No misspelling variants are generated for flibbertigibbet in our index, suggesting the orthography follows predictable English patterns.It is not paired with a close-neighbour confusable in our dataset, which tends to mean the word is visually distinctive enough to stand on its own.
Etymologically, the entry records: From late Middle English [Term?] first attested 1549 probably imitative of nonsense uttered by gossips. Usage as an imp or fiend and name of the Devil from around 1603. Alternatively (but far less likely), an alteration of flibbergib (“toady, sycophant”), d… Root origin matters for spelling because borrowed morphemes (Greek, Latin, Old French, Old English) carry their source-language orthographic conventions into modern English, which is why historical etymology is often the cleanest predictor of whether a cluster like "-ough", "-eau", or "-tion" will appear. For readers arriving here from a spelling check, the authoritative guidance is: the correct English form is flibbertigibbet, spelled F-L-I-B-B-E-R-T-I-G-I-B-B-E-T, and any other sequence of those letters, regardless of how natural it feels, is a misspelling in standard orthography.
Definition
- 1An offbeat, skittish person; especially said of a young woman.

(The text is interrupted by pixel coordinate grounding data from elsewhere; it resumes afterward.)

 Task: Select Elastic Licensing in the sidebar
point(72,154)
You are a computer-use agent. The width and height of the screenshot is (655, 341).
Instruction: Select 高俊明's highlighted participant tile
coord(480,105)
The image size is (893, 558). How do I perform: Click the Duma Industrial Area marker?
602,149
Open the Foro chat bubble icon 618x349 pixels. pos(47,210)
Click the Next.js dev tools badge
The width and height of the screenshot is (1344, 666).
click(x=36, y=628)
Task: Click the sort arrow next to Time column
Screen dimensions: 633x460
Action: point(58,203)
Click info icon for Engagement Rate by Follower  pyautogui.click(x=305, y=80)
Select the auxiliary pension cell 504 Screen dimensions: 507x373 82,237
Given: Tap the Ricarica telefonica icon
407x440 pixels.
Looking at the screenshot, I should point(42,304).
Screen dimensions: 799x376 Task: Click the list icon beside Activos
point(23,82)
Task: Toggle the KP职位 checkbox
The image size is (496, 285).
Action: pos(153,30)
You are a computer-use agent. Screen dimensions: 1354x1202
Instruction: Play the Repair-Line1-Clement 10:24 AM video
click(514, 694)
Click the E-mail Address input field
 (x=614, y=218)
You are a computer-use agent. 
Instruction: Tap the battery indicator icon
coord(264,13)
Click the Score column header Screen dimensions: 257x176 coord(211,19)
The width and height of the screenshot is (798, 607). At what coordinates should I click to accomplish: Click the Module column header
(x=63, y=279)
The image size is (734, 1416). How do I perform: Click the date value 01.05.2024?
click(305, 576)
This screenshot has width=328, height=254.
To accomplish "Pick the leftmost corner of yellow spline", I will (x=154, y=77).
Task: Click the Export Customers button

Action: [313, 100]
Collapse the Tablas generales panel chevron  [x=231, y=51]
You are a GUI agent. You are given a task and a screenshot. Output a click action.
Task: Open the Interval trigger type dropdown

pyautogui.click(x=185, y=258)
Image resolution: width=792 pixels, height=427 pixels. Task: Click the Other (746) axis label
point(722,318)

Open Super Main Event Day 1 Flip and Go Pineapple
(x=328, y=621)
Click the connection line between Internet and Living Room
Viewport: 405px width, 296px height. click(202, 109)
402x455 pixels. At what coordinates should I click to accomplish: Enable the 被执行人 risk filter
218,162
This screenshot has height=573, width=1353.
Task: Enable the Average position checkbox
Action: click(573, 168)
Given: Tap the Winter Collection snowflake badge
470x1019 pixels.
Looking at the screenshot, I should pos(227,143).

- 2A flighty person; someone regarded as silly, irresponsible, or scatterbrained, especially someone who chatters or gossips.
- 3An imp, a fiend.
Etymology
From late Middle English [Term?] first attested 1549 probably imitative of nonsense uttered by gossips. Usage as an imp or fiend and name of the Devil from around 1603. Alternatively (but far less likely), an alteration of flibbergib (“toady, sycophant”), derived potentially from an Old Norse *fleipra-geipa(re) (“babbler of nonsense”). The hypothetical Old Norse term would have been a compound of fleipra (a variant of fleipa (“to babble, tattle”)), and geipa (“to talk nonsense, to boast”) or geipare (“one who speaks nonsense, braggart”). fleipa is notably the ancestor to the flip- part of the English word flippant. It is of note that the original meaning of flibbergib was “chatterer”.